Reference:

Walter Lee, Matthew Frank, Victor Lee, Kenneth Mackenzie, and Larry Rudolph. Implications of I/O for Gang Scheduled Workloads. To Appear in 3rd Workshop on Job Scheduling Strageties for Parallel Processing , April, 1997.
(compressed postscript, 199KB)

Abstract:

This paper examines the implications of gang scheduling for general-purpose multiprocessors. The workloads in these environments include both compute-bound parallel jobs, which often require gang scheduling, and I/O-bound jobs, which require high CPU priority to achieve interactive response times. Our results indicate that an effective interactive multiprocessor scheduler must weigh both the benefits and costs of gang scheduling when deciding how to allocate resources to jobs.

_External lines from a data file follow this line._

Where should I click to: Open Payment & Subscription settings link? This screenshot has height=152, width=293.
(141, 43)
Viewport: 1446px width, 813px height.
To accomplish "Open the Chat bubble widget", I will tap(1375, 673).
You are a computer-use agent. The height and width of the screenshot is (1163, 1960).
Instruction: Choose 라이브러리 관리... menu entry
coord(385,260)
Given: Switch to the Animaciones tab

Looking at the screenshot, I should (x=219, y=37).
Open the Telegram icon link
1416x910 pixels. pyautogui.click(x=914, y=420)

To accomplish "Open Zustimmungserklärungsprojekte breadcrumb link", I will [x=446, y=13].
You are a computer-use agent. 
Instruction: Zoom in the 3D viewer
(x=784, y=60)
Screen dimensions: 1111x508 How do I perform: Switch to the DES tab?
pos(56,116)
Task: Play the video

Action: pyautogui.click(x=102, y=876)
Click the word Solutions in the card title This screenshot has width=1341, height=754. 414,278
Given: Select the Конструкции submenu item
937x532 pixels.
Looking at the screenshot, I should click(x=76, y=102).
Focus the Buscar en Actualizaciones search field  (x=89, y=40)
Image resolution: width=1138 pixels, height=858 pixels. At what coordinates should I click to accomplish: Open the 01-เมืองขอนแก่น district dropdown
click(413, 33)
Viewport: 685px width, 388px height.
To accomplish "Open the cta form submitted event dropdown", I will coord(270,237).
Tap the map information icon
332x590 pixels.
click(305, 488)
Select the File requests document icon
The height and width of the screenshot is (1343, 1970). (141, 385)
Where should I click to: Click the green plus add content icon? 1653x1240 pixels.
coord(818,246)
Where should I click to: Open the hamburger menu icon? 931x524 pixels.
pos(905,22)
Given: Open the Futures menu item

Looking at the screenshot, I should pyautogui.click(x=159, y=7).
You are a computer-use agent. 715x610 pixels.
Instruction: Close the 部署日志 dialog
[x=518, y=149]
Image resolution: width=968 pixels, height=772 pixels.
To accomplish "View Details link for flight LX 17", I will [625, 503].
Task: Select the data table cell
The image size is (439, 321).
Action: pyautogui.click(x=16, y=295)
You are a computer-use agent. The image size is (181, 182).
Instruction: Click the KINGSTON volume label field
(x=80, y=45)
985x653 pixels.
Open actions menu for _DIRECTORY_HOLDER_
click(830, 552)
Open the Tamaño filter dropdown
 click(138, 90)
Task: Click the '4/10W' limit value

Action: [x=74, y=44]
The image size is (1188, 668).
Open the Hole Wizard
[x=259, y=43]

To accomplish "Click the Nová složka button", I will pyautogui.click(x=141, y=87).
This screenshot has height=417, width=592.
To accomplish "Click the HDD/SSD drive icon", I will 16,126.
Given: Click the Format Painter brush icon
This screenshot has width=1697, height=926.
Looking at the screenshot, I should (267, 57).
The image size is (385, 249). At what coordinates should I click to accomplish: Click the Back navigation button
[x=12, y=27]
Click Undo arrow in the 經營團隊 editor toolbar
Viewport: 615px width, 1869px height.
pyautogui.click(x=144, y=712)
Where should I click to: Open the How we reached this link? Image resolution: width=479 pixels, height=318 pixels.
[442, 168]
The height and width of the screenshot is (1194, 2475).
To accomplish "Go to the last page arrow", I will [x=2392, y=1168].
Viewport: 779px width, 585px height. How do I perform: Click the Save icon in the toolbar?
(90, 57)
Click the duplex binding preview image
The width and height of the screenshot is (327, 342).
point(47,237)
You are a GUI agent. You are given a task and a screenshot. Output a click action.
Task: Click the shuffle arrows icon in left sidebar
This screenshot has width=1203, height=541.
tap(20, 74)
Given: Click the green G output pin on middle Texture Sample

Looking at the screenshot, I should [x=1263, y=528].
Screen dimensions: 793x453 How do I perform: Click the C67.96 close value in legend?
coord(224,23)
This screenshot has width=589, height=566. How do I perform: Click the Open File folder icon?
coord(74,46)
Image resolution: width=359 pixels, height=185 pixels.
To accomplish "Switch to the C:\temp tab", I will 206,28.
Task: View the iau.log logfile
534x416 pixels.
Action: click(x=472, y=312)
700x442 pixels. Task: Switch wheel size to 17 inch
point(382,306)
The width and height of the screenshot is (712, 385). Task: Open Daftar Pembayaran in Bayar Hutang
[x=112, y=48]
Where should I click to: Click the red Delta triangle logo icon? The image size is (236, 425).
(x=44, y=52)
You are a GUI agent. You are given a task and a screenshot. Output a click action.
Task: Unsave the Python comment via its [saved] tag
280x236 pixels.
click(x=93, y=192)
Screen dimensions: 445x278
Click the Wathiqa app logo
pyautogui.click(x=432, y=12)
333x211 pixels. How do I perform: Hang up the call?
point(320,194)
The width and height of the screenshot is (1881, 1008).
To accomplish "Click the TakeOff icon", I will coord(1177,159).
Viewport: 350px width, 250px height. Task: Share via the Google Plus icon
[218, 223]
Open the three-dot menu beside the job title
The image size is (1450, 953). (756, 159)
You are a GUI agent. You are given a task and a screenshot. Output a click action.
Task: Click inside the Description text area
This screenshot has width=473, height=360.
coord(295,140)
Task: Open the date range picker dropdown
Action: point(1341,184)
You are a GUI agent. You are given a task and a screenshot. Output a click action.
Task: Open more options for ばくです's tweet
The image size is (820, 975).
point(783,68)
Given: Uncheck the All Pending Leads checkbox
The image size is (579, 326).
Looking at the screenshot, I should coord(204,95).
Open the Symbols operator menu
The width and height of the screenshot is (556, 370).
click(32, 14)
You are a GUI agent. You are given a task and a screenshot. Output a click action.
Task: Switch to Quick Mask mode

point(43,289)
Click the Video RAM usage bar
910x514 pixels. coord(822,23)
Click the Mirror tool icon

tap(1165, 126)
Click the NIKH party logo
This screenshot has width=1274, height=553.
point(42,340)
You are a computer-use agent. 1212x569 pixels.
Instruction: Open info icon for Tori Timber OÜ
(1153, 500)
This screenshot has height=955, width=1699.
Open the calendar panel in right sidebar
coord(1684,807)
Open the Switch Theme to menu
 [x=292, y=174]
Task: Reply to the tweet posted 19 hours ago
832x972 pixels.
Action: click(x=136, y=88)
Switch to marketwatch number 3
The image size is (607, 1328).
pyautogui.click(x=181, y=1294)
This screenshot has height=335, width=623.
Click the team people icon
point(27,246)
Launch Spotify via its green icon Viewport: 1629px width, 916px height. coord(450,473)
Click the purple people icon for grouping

This paper answers a number of questions about gang scheduling in the context of a variety of synthetic applications and SPLASH benchmarks running on the FUGU scalable multiprocessor workstation. We show that gang scheduling interferes with the performance of I/O-bound jobs, that applications do not benefit equally from gang scheduling, that most real applications can tolerate at least a small amount of scheduling skew without major performance degradation, and that messaging statistics can provide important clues to whether applications require gang scheduling. Taken together these results suggest that a multiprocessor scheduler can deliver interactive response times by dynamically monitoring and adjusting its resource allocation strategy.